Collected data
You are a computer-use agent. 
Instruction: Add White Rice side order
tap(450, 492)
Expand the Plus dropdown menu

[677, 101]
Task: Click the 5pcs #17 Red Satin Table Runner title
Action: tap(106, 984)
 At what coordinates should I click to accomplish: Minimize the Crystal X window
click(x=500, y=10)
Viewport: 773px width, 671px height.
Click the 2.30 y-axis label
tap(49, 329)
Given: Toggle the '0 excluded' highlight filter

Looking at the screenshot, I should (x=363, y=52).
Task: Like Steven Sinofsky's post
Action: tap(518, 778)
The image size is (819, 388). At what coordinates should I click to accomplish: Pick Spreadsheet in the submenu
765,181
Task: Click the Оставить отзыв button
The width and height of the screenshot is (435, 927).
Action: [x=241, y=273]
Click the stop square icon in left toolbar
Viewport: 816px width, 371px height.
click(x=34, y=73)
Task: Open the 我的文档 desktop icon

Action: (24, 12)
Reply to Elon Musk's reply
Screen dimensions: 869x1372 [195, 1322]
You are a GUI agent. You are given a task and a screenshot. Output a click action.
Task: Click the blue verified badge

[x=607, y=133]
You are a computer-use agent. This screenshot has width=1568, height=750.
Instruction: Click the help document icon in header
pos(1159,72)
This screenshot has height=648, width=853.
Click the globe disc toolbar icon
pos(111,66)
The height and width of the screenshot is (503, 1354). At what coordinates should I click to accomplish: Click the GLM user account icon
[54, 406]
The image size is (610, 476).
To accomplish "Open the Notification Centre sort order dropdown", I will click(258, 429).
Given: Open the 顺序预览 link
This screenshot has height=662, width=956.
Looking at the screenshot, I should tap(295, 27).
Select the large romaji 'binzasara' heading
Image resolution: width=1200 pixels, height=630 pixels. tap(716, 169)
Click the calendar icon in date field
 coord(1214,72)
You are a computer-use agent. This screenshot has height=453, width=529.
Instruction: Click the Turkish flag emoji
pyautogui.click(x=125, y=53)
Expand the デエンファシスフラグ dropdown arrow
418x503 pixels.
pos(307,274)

To do
From the data above, copy out every line with the string "agent" in it.

Response
You are a computer-use agent. 
You are a GUI agent. You are given a task and a screenshot. Output a click action.
You are a computer-use agent. This screenshot has width=1568, height=750.
You are a computer-use agent. This screenshot has height=453, width=529.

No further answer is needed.